Are We Hard to Please. Or What?

Since the Nixon/Ford administration, pollsters have been asking this question:
Do you think things in this country (are generally going in the right direction) or do you feel things (have gotten pretty seriously off on the wrong track)?

Here is a graph of the responses, data from WaPo,  graph by your humble trombonist.  Yes, it's busy, but please bear with me.



In bright, sunny yellow, we see the percentage of respondents answering "right direction."   The thin horizontal yellow line shows the average across the period, 35.77%.  In somber, depressing  brown, we have the percentage answering "wrong track."  Period average of 60.16% is a barely visible thin brown line.

There are lots of ups and down over the years.  What are we to make of this?  The Bar placed on the 80% line gives us some clues.  The red segments span Republican Presidential administrations; the blue segments, Democratic Presidential administrations. 

Let's examine this in detail.  Nixon resigned on August 9, 1974, within weeks of the extreme points at the left side of the graph.  Carter's election brought new, short-lived hope.  Sentiment deteriorated badly during his term, and we gave him the boot, in favor of Mr.
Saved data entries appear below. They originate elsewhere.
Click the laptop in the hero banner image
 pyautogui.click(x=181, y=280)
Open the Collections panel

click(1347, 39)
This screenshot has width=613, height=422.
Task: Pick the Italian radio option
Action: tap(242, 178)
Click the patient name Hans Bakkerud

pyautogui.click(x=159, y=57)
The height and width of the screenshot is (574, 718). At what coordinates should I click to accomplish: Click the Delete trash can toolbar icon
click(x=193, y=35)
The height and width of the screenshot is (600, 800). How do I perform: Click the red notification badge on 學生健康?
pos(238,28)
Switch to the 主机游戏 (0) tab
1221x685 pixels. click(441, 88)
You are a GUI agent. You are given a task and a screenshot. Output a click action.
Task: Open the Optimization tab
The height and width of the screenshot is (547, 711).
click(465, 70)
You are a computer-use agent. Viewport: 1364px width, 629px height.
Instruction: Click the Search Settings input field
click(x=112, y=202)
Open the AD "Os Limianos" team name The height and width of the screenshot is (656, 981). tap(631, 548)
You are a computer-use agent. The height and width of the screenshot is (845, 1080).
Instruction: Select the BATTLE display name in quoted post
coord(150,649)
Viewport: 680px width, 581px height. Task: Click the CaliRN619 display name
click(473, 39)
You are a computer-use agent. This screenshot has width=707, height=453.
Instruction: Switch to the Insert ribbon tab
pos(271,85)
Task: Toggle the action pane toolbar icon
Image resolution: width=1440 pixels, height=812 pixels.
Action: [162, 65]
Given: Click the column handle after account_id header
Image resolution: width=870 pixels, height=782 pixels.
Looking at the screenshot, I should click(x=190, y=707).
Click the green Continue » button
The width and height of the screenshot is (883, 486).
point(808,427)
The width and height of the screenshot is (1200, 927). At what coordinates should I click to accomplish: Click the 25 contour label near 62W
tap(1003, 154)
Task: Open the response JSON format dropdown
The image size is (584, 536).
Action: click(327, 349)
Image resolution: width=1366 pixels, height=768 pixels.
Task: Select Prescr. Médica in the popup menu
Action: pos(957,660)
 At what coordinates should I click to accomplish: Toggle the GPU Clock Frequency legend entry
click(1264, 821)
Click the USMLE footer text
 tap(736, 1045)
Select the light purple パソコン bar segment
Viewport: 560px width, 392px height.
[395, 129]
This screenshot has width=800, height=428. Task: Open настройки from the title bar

Ronnie "Morning-In-America" Reagan.  During his first term, "right" and "wrong" evaluations were much better than their average values, so we gave him a second term.  Sentiment slumped a bit in the 2nd term, but favorables stayed above average, and unfavorables below average, so we promote George H.W.Bush to the presidency.  Alas for him, that was when some of Reagan's vultures came home to roost, and by mid 1992 (an election year) the numbers were even a bit worse than Nixon levels.

Rightly or wrongly, an unhappy electorate blames the President.  That's just a political fact. In large measure, this is determined by the state of the economy, which is a poor proxy for presidential performance.  So we bounced Bush the First, and bought in the Clinton Golden Era.  Sentiment peaked briefly at first, then sagged during the first Clinton term.  Even in mid 1996, the numbers were far below average.  But they snuck up above average by election day, so we gave him a 2nd chance; and his assesment launched like a rocket from 1996 on.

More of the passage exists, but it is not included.